Simvastatin in Critically Ill Patients with Covid-19

Simvastatin, a widely available and inexpensive drug that is included on the WHO list of essential medicines, was shown to have a high probability (96%) of improving outcomes (a combination of survival and length of time patients need support in an intensive care unit) when started as a treatment for critically ill patients with COVID-19, and a 92% chance of improving survival at 3 months. This equates to one life saved for every 33 patients treated with simvastatin. 2,684 critically ill patients were included at 141 hospitals across 13 countries.
Intravenous Vitamin C for Patients Hospitalized With COVID-19: Two Harmonized Randomized Clinical Trials

Vitamin C is widely available around the world and was used in some settings for the treatment of COVID-19. Through harmonising two clinical trials – REMAP-CAP and LOVIT-COVID – over 2,500 patients in 20 countries took part, including both critically ill and non-critically ill patients with COVID-19 in hospital. It was shown that high-dose vitamin C did not improve outcomes for patients. This is the largest trial examining high-dose vitamin C in COVID-19 and provides evidence that high-dose vitamin C is not beneficial and suggests a high probability that it may be harmful.
Effect of Angiotensin-Converting Enzyme Inhibitor and Angiotensin Receptor Blocker Initiation on Organ Support–Free Days in Patients Hospitalized With COVID-19

In this randomized clinical trial that included 779 patients, initiation of an ACE inhibitor or ARB did not improve organ support–free days.

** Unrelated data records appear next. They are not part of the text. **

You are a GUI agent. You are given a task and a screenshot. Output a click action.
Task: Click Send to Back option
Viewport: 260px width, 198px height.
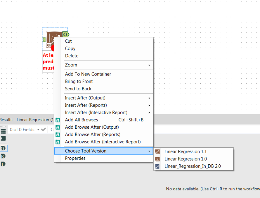78,89
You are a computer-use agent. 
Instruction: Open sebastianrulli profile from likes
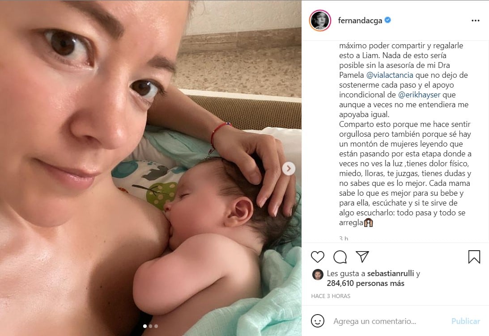(x=391, y=273)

Among critically ill patients, there was a 95% probability that treatments worsened this outcome.
Long-term (180-Day) Outcomes in Critically Ill Patients With COVID-19 in the REMAP-CAP Randomized Clinical Trial

Among critically ill patients with COVID-19 randomized to receive one or more therapeutic interventions, treatment with an IL-6 receptor antagonist had a greater than 99.9% probability of improved 180-day mortality compared with the control group. Treatment with an antiplatelet had a 95.0% probability of improved 180-day mortality.
Effect of Antiplatelet Therapy on Survival and Organ Support–Free Days in Critically Ill Patients With COVID-19

Among critically ill patients with COVID-19, treatment with an antiplatelet agent, compared with no antiplatelet agent, had a low likelihood of providing improvement in the number of organ support–free days within 21 days.
Association between tocilizumab, sarilumab and all-cause mortality at 28 days in hospitalized patients with COVID-19: A network meta-analysis

Administration of either tocilizumab or sarilumab was associated with lower 28-day all-cause mortality compared with usual care or placebo. The association is not dependent on the choice of interleukin-6 receptor antagonist.
Lopinavir‑ritonavir and hydroxychloroquine for critically ill patients with COVID‑19: REMAP‑CAP randomized controlled trial

The objective of this trial was to evaluate the effects of lopinavir-ritonavir, hydroxychloroquine, and combination therapy of lopinavir-ritonavir and hydroxychloroquine compared to no COVID-19 antiviral therapy on organ support-free days in critically ill patients with COVID-19.
Effectiveness of Tocilizumab, Sarilumab, and Anakinra for critically ill patients with COVID-19 The REMAP-CAP COVID-19 Immune Modulation Therapy Domain Randomized Clinical Trial

This article is a preprint and has not been certified by peer review. It reports new medical research that has yet to be evaluated and so should not be used to guide clinical practice.
Mortality outcomes with hydroxychloroquine and chloroquine in COVID-19 from an international collaborative meta-analysis of randomized trials

This collaborative meta-analysis of 28 published or unpublished RCTs, including 10,319 patients, shows that treatment with HCQ was associated with increased mortality in COVID-19 patients, and there was no benefit from treatment with CQ.
Interleukin-6 Receptor Antagonists in Critically ill Patients with COVID-19

In critically ill patients with Covid-19 receiving organ support in ICUs, treatment with the interleukin-6 receptor antagonists tocilizumab and sarilumab improved outcomes, including survival.